Quote the lines of the material below word for word, leaving out the pictures.

Start of Information provided

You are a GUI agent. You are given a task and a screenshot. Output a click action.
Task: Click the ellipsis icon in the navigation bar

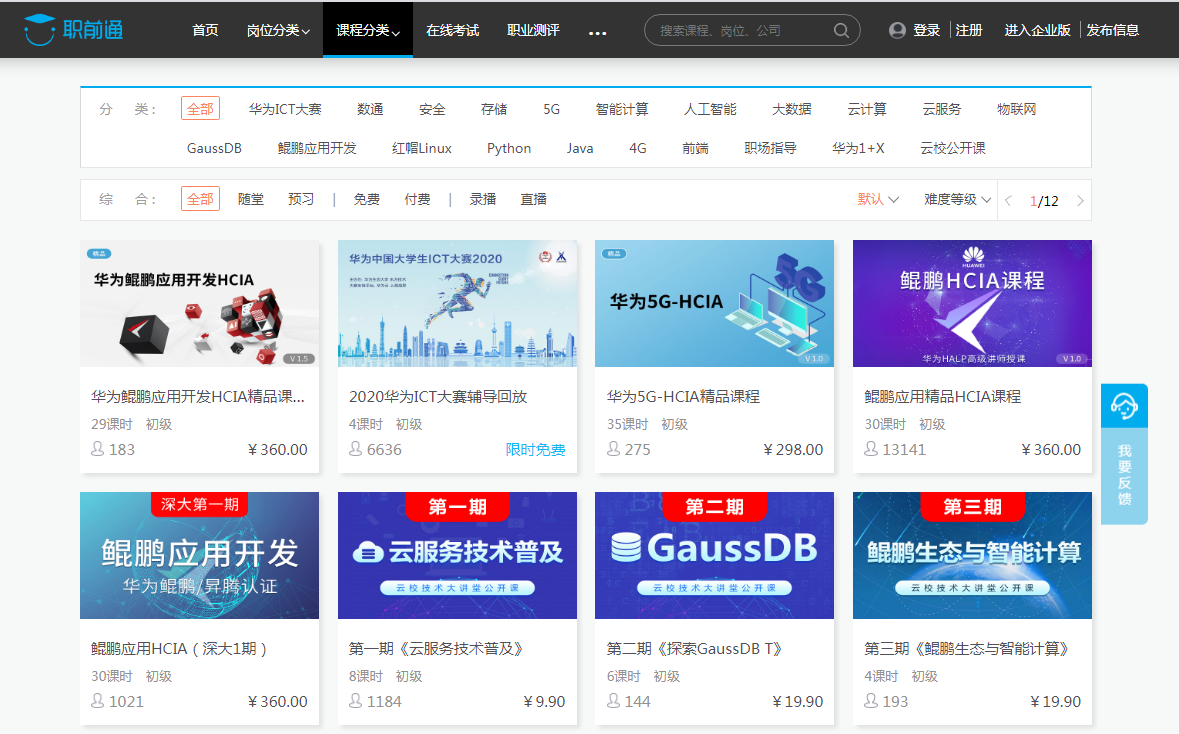tap(597, 33)
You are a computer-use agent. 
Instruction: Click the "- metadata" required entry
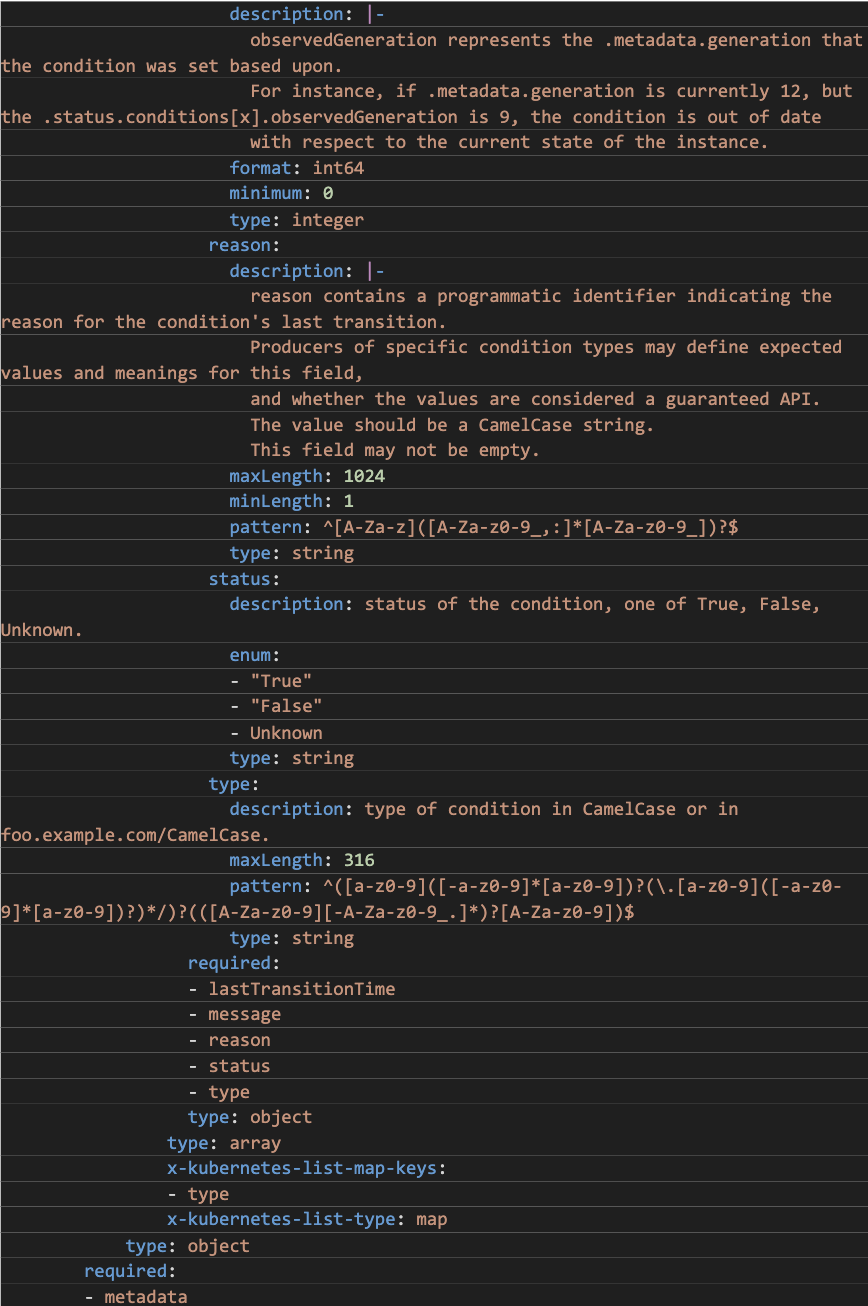pyautogui.click(x=135, y=1297)
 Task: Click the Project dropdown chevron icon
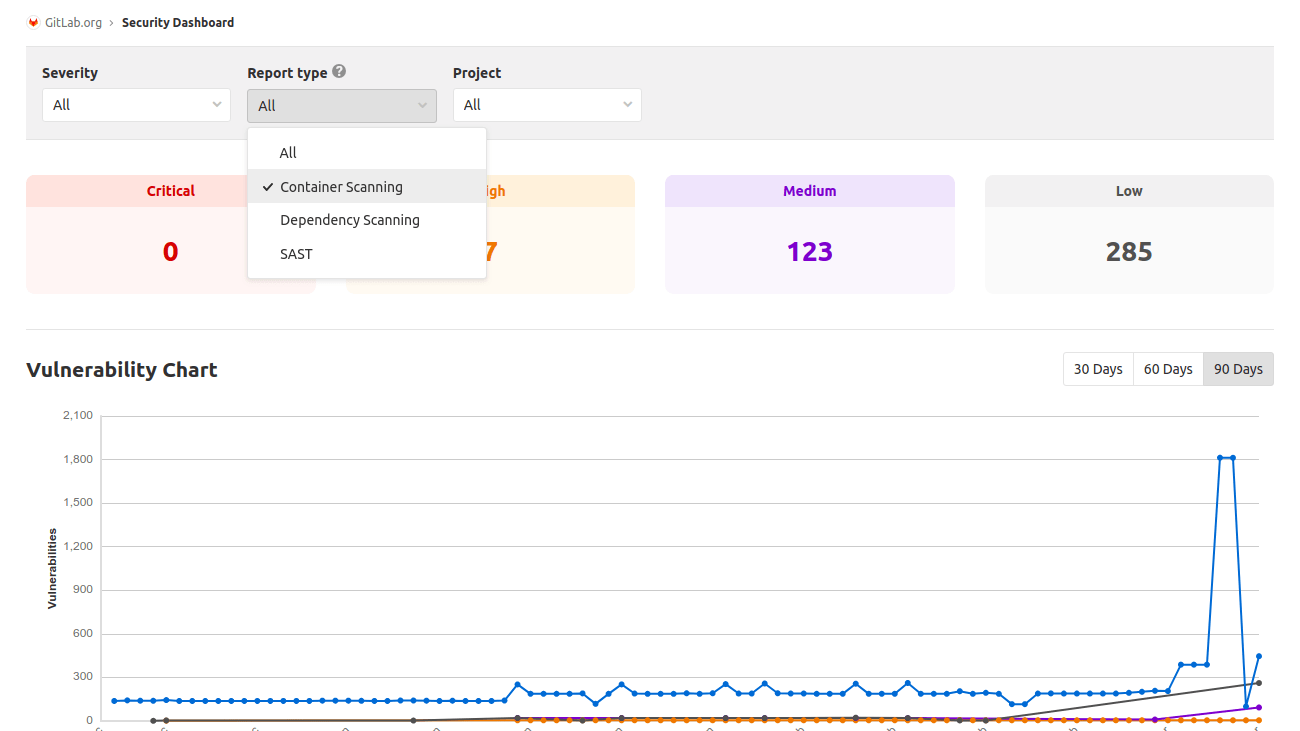pos(628,104)
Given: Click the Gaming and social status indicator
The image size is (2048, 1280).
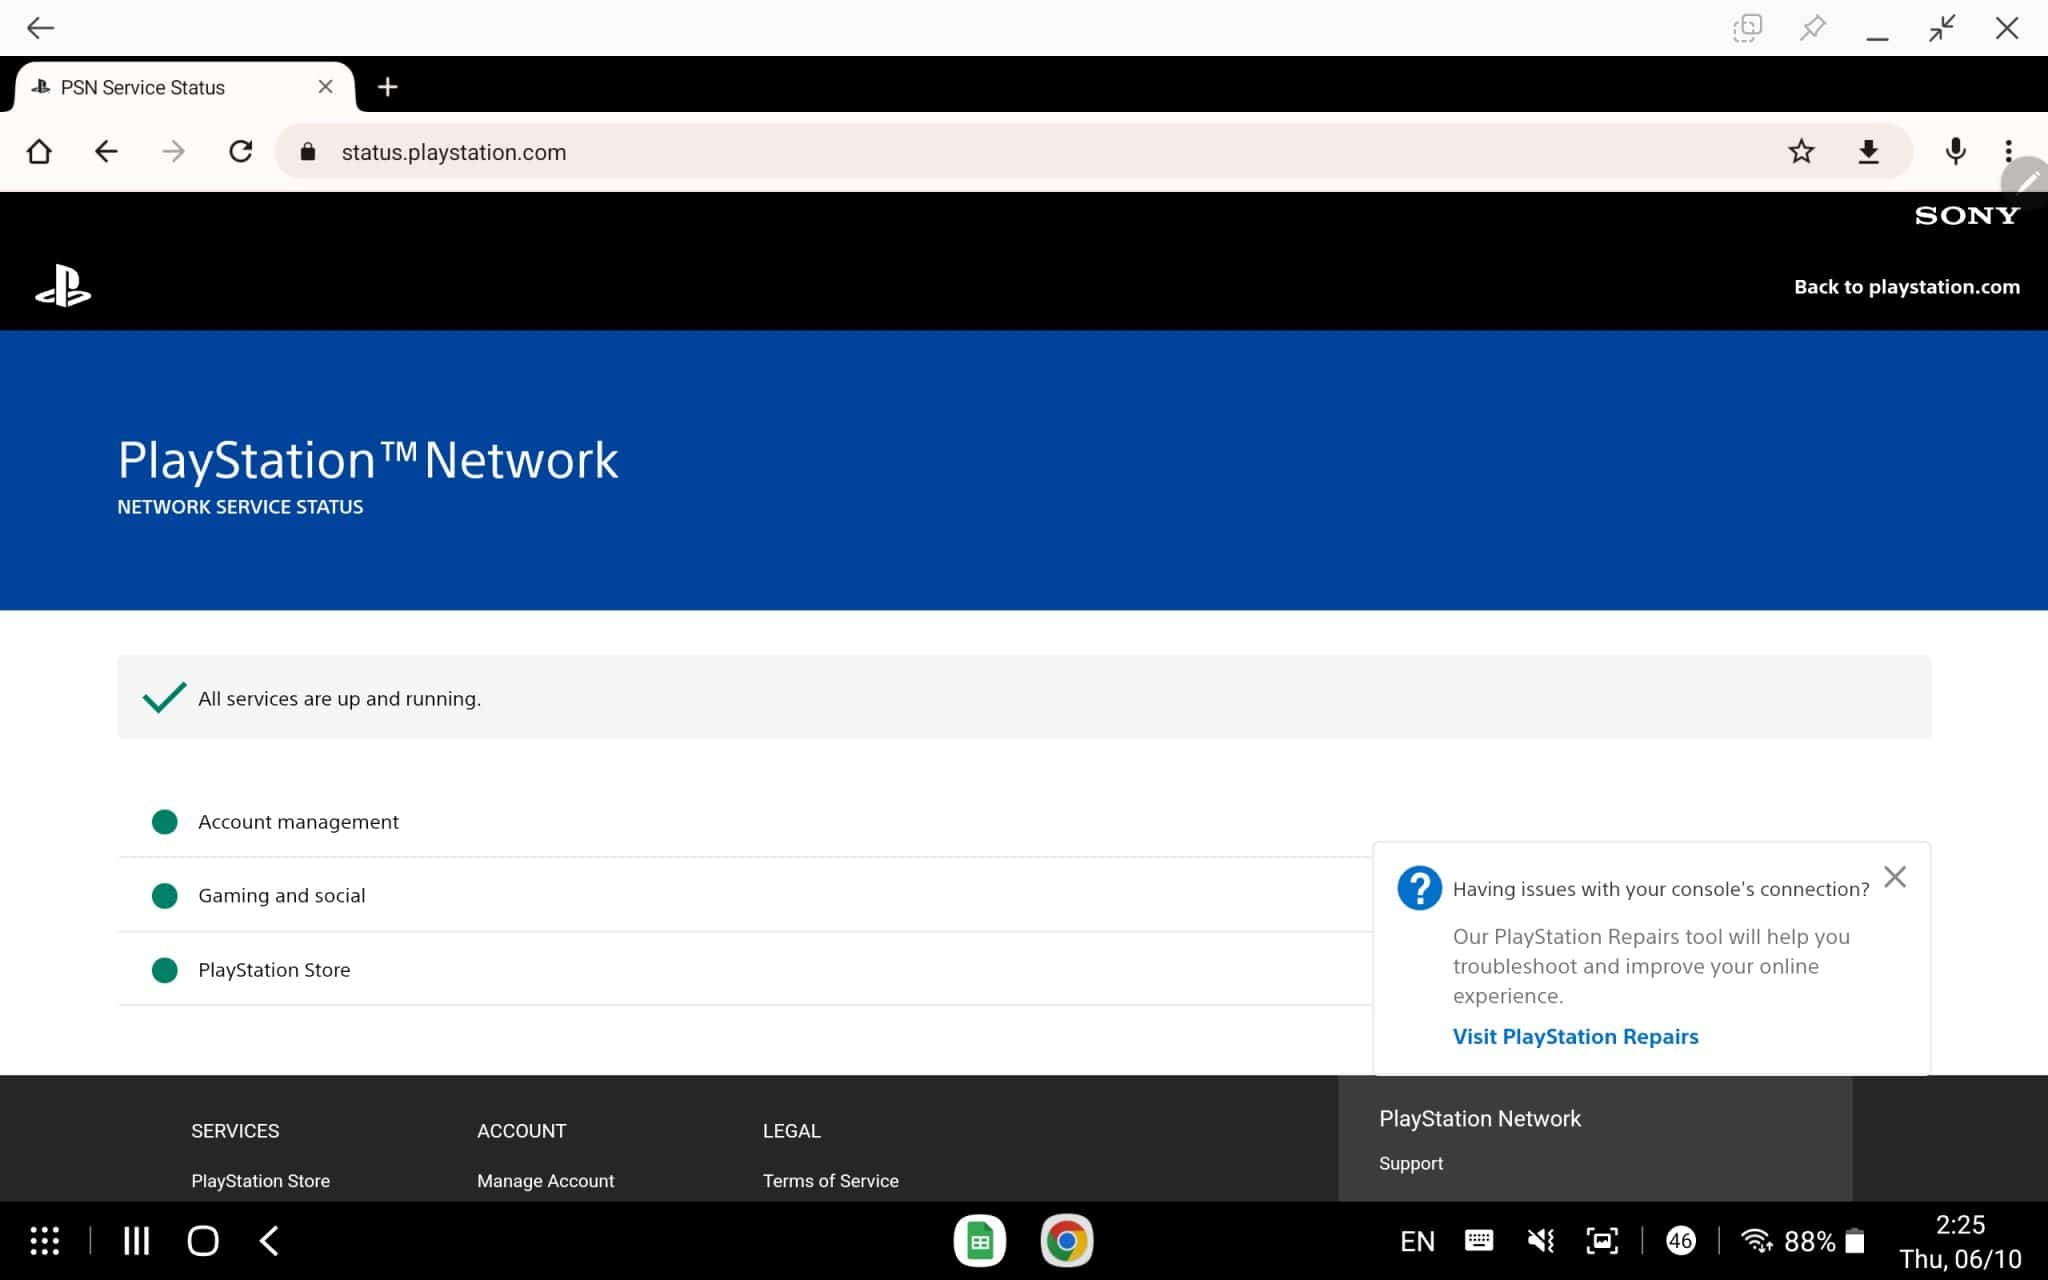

End of Information provided

▶ **Written answer**:
You are a GUI agent. You are given a task and a screenshot. Output a click action.
Task: Click the ellipsis icon in the navigation bar

tap(597, 33)
You are a computer-use agent. 
Instruction: Click the "- metadata" required entry
pyautogui.click(x=135, y=1297)
 Task: Click the Project dropdown chevron icon
pos(628,104)
Given: Click the Gaming and social status indicator
The image size is (2048, 1280).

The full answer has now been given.